■ **Data section**

________________________________________

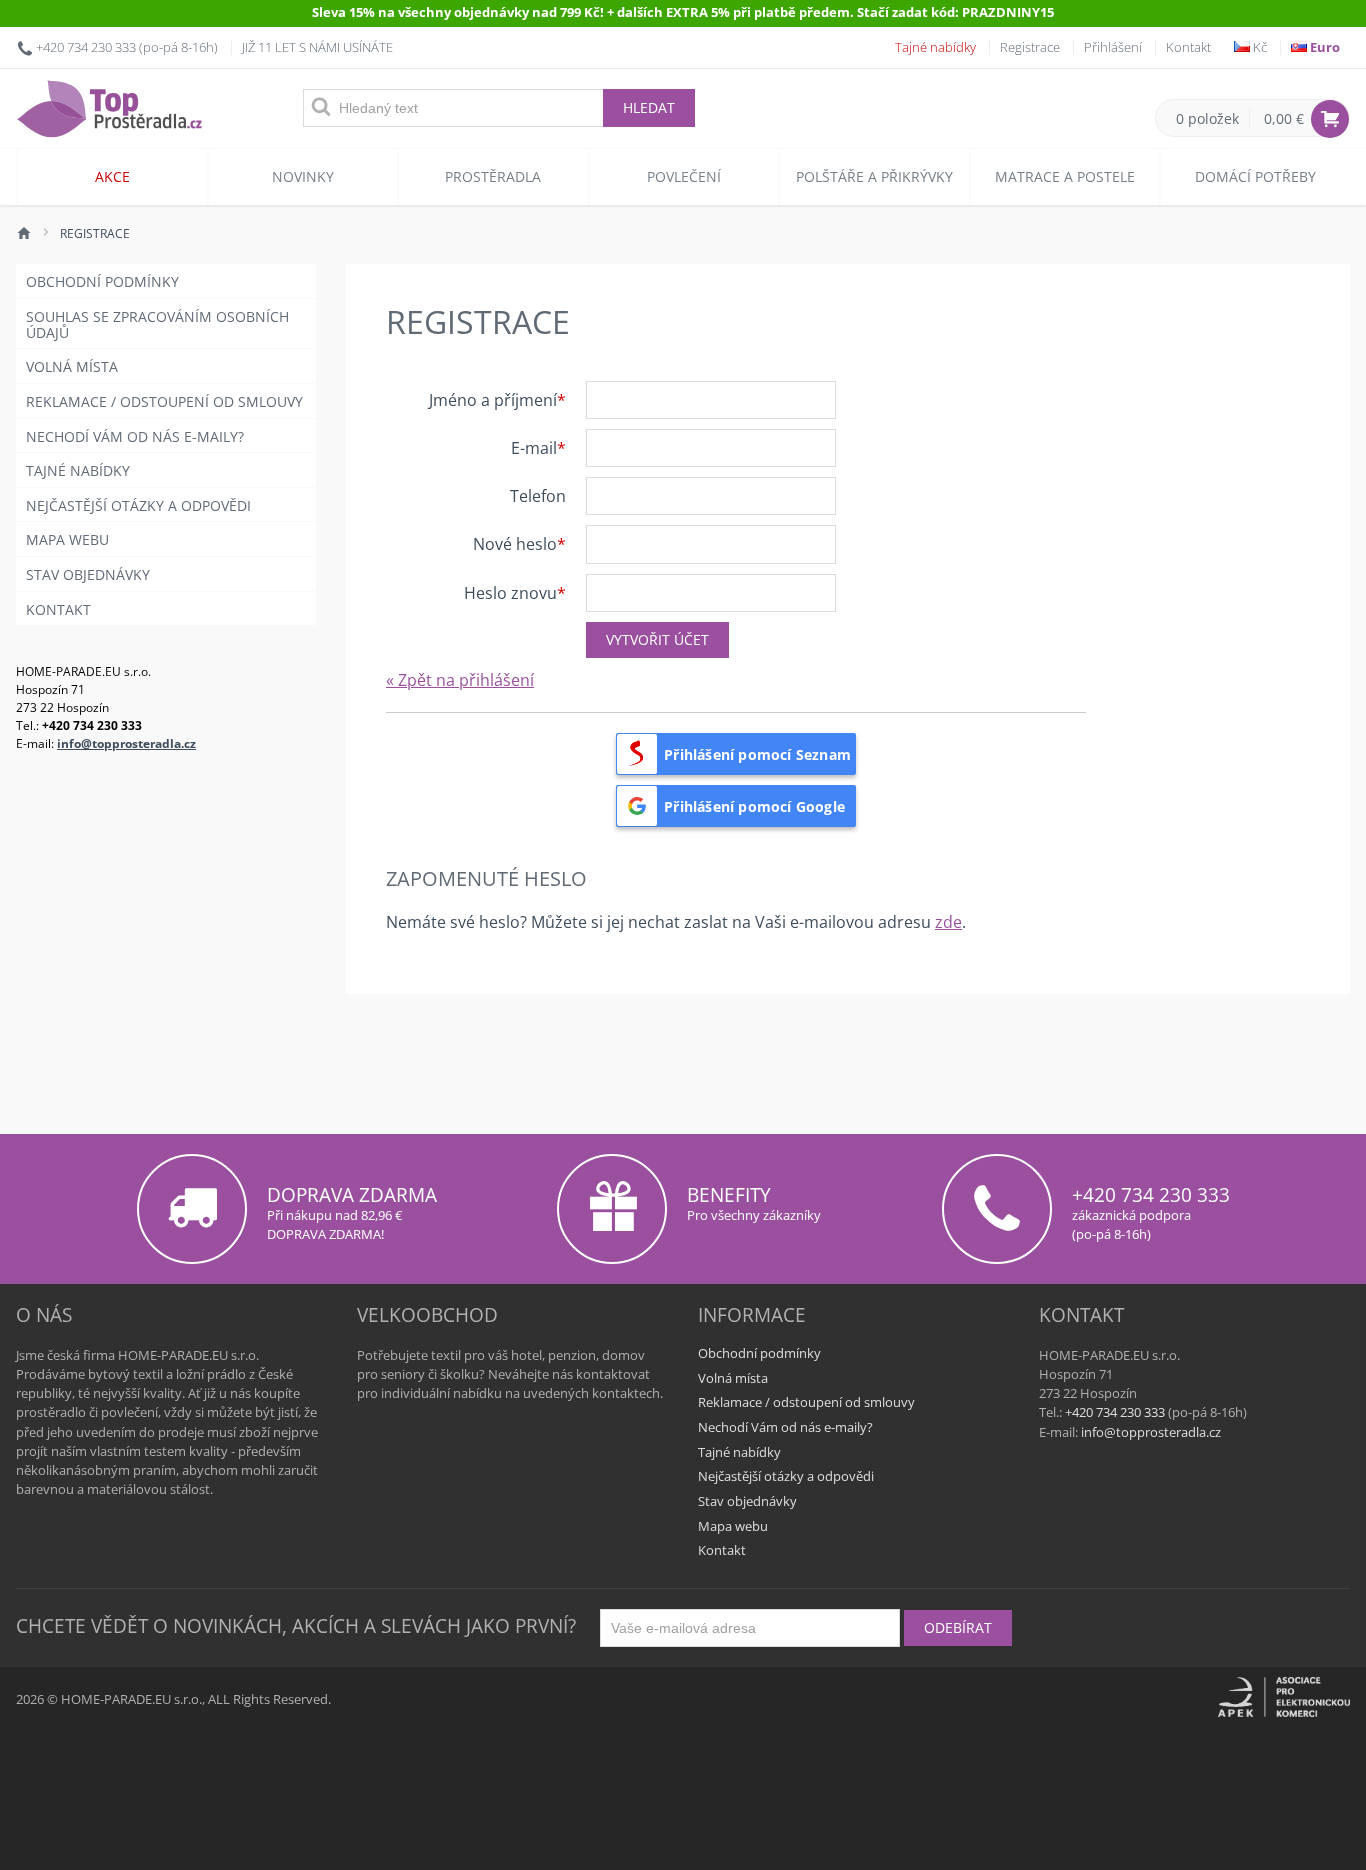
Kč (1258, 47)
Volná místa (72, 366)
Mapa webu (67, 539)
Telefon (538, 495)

________________________________________

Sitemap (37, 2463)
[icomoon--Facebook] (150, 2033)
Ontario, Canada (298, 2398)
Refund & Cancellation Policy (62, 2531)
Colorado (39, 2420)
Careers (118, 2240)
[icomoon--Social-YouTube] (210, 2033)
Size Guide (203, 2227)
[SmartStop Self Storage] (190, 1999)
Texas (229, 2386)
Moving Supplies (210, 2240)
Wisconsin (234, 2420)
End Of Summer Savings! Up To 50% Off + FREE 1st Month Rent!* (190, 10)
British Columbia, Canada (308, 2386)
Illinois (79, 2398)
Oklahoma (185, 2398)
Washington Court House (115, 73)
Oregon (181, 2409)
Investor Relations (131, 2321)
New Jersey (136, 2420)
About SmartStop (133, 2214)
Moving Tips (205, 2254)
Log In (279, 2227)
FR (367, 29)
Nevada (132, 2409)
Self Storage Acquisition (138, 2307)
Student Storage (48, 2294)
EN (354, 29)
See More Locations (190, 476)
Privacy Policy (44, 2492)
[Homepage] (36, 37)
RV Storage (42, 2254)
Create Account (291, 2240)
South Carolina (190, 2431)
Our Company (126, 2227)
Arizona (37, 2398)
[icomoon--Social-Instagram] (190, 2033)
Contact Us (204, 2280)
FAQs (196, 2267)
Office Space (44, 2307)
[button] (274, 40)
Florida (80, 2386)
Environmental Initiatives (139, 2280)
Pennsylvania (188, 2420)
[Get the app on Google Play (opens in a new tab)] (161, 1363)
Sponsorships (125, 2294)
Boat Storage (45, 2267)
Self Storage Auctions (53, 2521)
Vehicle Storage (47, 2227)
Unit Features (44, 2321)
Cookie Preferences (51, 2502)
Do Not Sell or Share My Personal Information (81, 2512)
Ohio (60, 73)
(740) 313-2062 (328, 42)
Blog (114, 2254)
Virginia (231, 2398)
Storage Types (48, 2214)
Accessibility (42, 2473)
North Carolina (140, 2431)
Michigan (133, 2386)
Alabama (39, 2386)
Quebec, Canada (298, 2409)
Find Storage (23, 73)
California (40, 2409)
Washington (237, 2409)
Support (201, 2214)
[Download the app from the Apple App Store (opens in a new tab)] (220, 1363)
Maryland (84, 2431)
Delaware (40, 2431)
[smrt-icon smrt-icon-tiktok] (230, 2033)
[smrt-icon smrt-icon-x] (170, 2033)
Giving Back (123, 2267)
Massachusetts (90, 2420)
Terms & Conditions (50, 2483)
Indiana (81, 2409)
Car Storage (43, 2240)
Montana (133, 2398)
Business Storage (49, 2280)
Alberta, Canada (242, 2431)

________________________________________

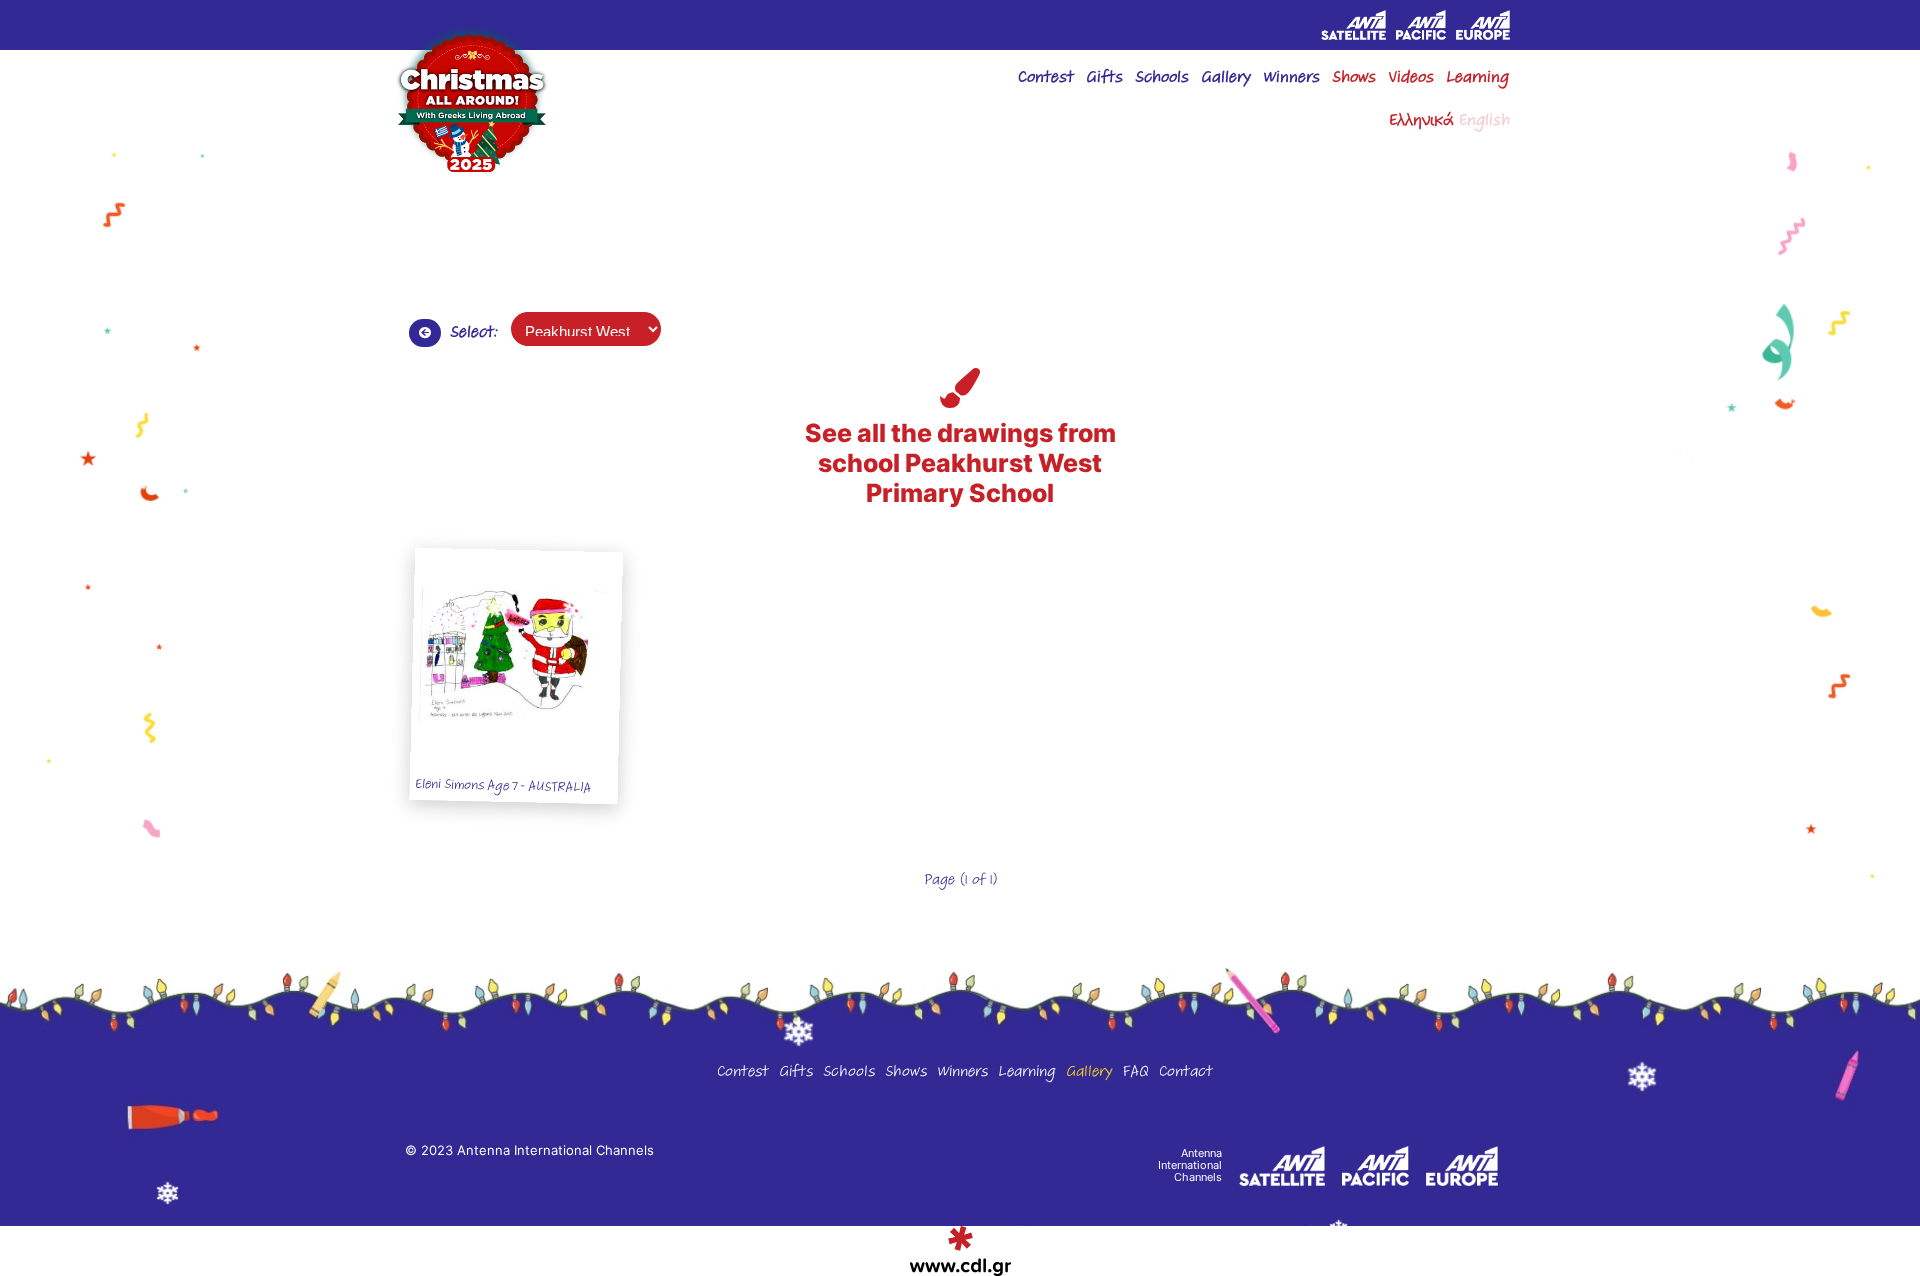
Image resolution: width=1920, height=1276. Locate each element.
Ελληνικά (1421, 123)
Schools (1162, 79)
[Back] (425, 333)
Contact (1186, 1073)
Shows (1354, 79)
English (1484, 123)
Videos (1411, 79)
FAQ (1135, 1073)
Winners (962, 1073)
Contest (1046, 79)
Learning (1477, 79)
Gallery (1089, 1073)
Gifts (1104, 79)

________________________________________

Retype exactly the span of lines from the one with "Washington Court House (115, 73)" through the one with "Create Account (291, 2240)"; include both ends and omit the rest of the material.

Washington Court House (115, 73)
Oregon (181, 2409)
Investor Relations (131, 2321)
New Jersey (136, 2420)
About SmartStop (133, 2214)
Moving Tips (205, 2254)
Log In (279, 2227)
FR (367, 29)
Nevada (132, 2409)
Self Storage Acquisition (138, 2307)
Student Storage (48, 2294)
EN (354, 29)
See More Locations (190, 476)
Privacy Policy (44, 2492)
[Homepage] (36, 37)
RV Storage (42, 2254)
Create Account (291, 2240)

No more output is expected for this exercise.